Everyone, there IS a God.




Sunday, November 4, 2012

What a blessed day

I am feeling so very blessed tonight as I reflect on my day today.

As a lot of you reading this already know, our community lost an amazing angel named Karla Allred a few years ago to Rhabdomyosarcoma. I knew her through church and basketball, and watching her strength and her faith grow during her treatments is what made me so strong when I went through mine. Knowing that she has been watching over me this entire time has been my strength throughout my journey, and I couldn't have done it without her. I always feel her presence with me. Even though she wasn't physically with me, I know that her spirit is what got me through my toughest days. This morning at church, I received an amazing gift from her family.
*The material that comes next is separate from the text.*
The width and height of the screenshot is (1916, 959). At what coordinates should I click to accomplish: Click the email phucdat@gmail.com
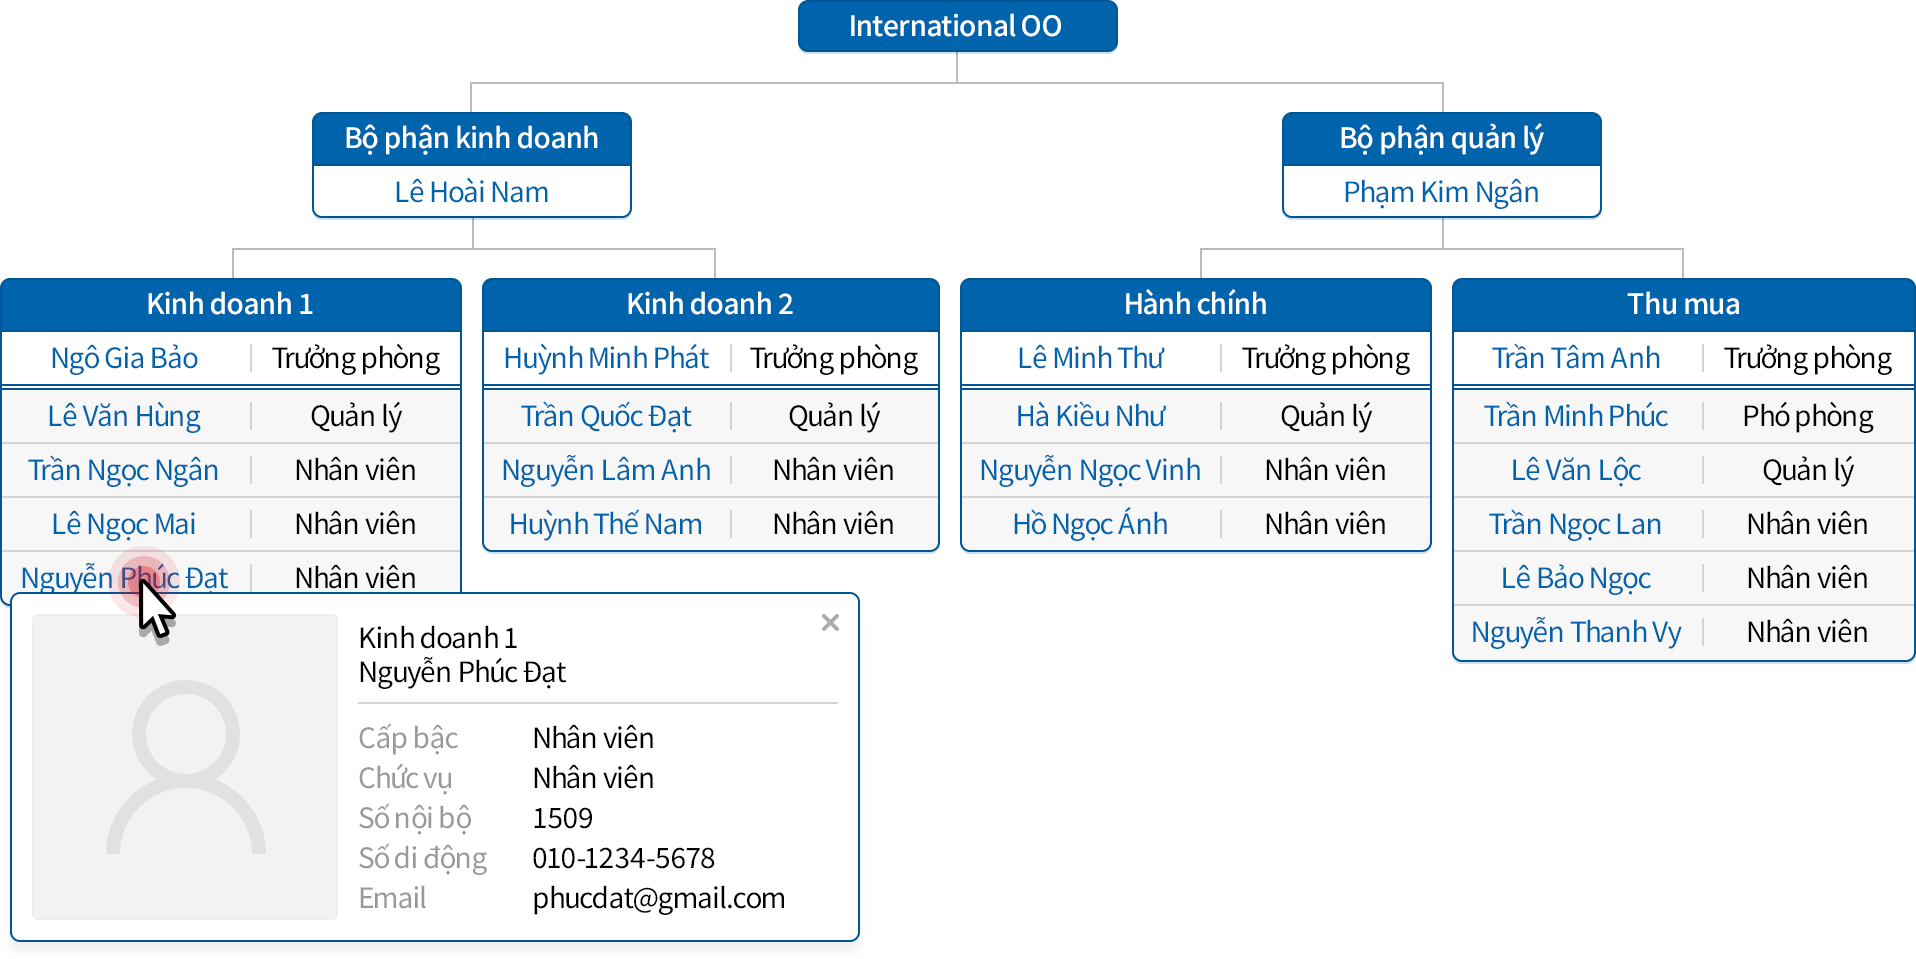[658, 898]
Now, not only do I wear my cross around my neck, but I also wear Karla's. Talk about a good luck charm! I'm so glad I have an angel watching over me that knows exactly what I have been through. Karla and I had very similar cancers, which is so ironic because I live in such a small community, and sarcomas are so rare. I love you so much Karla Allred. You and your family have been the light and inspiration for my family and I. 

After church, I had more blessings to come. I got to have lunch with my friend Riley Schwalm, who is in 6th grade and is battling leukemia (and kicking butt!). I have never smiled so much while talking to one person in my life! She is so full of energy and life, and her happiness just reminded me that I have so much to be thankful for, even when I think I have it bad. The people that I have met that have battled the same thing as I have are the most amazing people I've ever met in my life. It's very hard to talk to people that don't understand what you have gone through, and haven't gained the wisdom that you have. I am so lucky to know the Schwalm family and be able to vent to people that know what it's like.

I ask that you please say a very special prayer for Corey Fish tonight. He has Graft vs Host disease from his stem cell transplant, and he and his mother Rene have been at Chapel Hill for several months now. They need all of the prayers they can get. God has a very special plan for Corey, and we all know the miracles God can perform. Corey's faith throughout his cancer has been absolutely mind blowing. It's amazing that the people that have gone through the most miserable times seem to have the strongest faith. Prayers for the Fish family, we love you guys so very much,

I also ask that you please pray for me. I am going back to Duke friday for scans to make sure there are no signs of cancer anywhere in my body. I am very nervous, but I have a good feeling about it. I am also excited though, because I miss all of my wonderful doctors and nurses!

Please pray for my dog, Zeke, who cut his foot open today. My dogs tend to be very accident prone.

Thanks so much for reading my blog. You guys are what makes it truly special. God bless.